Il patent box, come ci hanno abituato le evoluzioni e le dinamiche che si sono andate via via sviluppando oltreconfine, in Paesi che hanno già da tempo (decenni) introdotto normative simili, si configura storicamente come una normativa appannaggio, quasi esclusivo, dei grandi gruppi, delle grandi aziende, insomma della big corporate. Per l’Italia non è affatto così.
Infatti, osservando i dati, ciò che salta agli occhi è la distribuzione quasi equilibrata delle istanze pervenute sull’intero arco delle possibili categorie di fatturato. Per intenderci, sono più di 659 le imprese con un fatturato al di sotto dell’asticella del milione di euro che hanno scelto la via dell’opzione, mentre, il picco delle imprese interessate si concentra tra i 10 e i 50 milioni di fatturato (1.349).
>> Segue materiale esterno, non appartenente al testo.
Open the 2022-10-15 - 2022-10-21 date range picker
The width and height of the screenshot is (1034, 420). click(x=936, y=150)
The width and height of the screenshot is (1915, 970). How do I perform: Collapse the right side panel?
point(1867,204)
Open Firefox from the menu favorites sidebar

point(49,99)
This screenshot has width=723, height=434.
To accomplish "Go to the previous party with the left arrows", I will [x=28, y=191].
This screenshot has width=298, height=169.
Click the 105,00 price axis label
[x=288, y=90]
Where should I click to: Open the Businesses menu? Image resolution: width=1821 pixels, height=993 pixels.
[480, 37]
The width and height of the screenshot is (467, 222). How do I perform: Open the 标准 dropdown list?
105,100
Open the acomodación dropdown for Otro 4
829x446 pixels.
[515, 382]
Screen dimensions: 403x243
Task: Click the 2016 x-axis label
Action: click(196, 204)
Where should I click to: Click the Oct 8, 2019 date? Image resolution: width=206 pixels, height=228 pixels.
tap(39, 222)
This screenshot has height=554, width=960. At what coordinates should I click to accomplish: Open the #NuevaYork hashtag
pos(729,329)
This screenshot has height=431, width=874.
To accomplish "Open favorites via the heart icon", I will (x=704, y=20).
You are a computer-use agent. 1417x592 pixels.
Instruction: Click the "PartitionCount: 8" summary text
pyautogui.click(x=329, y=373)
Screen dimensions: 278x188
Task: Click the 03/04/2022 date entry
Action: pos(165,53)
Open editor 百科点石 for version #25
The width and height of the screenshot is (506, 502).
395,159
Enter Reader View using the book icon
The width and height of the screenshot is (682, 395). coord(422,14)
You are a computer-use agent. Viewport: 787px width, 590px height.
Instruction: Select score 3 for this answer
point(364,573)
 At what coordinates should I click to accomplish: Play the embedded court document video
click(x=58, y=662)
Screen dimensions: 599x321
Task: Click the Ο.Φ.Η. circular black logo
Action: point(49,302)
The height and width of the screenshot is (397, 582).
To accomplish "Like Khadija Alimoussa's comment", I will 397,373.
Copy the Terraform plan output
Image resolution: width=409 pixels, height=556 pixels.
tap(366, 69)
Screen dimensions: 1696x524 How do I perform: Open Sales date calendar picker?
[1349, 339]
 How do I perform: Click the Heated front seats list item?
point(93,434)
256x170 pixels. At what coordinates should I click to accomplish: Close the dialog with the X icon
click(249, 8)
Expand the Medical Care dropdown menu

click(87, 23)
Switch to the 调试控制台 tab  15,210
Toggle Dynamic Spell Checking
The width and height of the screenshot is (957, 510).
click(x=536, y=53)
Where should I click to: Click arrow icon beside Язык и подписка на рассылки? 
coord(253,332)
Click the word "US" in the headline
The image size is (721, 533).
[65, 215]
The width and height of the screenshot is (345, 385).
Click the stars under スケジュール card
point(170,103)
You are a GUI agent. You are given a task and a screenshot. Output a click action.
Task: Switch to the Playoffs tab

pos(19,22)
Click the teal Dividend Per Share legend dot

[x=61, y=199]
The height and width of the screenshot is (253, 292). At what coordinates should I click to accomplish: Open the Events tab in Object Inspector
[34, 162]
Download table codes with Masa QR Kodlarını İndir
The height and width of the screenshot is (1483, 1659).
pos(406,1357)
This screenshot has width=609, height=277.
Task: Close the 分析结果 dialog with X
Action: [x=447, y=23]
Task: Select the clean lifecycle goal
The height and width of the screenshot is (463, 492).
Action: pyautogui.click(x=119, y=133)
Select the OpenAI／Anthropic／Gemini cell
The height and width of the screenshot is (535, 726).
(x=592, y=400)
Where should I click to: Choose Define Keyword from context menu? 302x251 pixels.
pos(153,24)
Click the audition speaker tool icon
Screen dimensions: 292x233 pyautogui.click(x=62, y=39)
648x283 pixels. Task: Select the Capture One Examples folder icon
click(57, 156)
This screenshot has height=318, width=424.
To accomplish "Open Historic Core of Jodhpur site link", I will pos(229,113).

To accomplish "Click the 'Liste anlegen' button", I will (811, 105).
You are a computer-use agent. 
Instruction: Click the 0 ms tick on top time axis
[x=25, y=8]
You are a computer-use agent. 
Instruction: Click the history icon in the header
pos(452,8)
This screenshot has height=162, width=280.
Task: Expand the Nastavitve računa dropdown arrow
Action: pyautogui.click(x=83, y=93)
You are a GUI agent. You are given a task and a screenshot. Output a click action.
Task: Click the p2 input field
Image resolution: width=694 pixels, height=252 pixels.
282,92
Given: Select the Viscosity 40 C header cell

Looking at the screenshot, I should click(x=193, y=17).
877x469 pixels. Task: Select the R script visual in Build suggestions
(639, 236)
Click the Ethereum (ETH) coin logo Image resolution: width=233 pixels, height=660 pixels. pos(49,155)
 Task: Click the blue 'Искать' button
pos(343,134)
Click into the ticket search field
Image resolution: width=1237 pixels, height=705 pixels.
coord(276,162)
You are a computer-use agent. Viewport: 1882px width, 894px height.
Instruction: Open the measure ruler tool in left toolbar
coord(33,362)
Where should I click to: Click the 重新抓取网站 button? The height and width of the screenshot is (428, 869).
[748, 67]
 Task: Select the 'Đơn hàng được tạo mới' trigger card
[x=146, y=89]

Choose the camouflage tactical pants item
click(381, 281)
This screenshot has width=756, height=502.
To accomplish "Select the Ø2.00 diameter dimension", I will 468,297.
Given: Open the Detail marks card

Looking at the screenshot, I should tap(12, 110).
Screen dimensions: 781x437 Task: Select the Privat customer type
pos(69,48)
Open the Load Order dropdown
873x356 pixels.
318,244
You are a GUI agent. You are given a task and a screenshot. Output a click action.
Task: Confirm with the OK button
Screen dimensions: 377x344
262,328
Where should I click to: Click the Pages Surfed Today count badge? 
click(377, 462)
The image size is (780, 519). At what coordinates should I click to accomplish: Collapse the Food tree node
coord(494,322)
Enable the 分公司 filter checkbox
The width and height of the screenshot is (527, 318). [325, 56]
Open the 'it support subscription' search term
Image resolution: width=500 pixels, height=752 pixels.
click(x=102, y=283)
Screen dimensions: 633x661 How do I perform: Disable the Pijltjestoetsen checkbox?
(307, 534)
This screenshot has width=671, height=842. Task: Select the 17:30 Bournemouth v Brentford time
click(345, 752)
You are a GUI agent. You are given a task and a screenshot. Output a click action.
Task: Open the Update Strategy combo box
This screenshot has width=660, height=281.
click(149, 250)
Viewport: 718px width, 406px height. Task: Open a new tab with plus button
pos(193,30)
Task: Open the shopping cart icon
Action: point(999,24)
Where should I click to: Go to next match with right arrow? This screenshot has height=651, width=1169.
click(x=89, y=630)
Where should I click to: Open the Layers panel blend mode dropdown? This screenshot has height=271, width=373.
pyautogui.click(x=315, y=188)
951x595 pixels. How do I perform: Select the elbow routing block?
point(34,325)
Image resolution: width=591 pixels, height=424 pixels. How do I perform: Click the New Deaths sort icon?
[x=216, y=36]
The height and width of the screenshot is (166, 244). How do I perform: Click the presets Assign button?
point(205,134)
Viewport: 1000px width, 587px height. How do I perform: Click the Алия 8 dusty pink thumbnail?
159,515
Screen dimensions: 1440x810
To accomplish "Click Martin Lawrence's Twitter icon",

Le aziende maggiori, in pratica i grandi gruppi con mega-fatturati, se raffrontati con lo scenario medio italiano abitato al 99% da piccole, medie o micro imprese, sono meno di 300 (287 per l’esattezza).
Insomma, il piccolo è bello e il patent box non guarda solo i grandi fatturati ma attrae anche i piccoli e, in particolare, start-up, e giovani che, su queste piccole imprese innovative, investono. E da qui è facile concludere come il patent box, magari associato a incentivi per le spese in innovazione e ricerca, possa funzionare agilmente da volano per la modernizzazione ulteriore e lo sviluppo del Paese.
L’Italia si conferma il Paese dei “marchi”
Dalla tipologia dei beni annoverati nelle istanze pervenute per il patent box, a farla da padrone sono i “marchi”, 36 per cento. Al secondo posto, spazio al “know how”, 22%, definizione questa piuttosto estesa che riassume e comprende un’ampia gamma di beni immateriali. Terzo posto per i brevetti, 18 per cento. Più indietro, “disegni e modelli”, 14%, e “software”, 10 per cento. In pratica, il dato costituisce una ulteriore conferma del fatto che l’Italia sia il Paese dei “marchi”.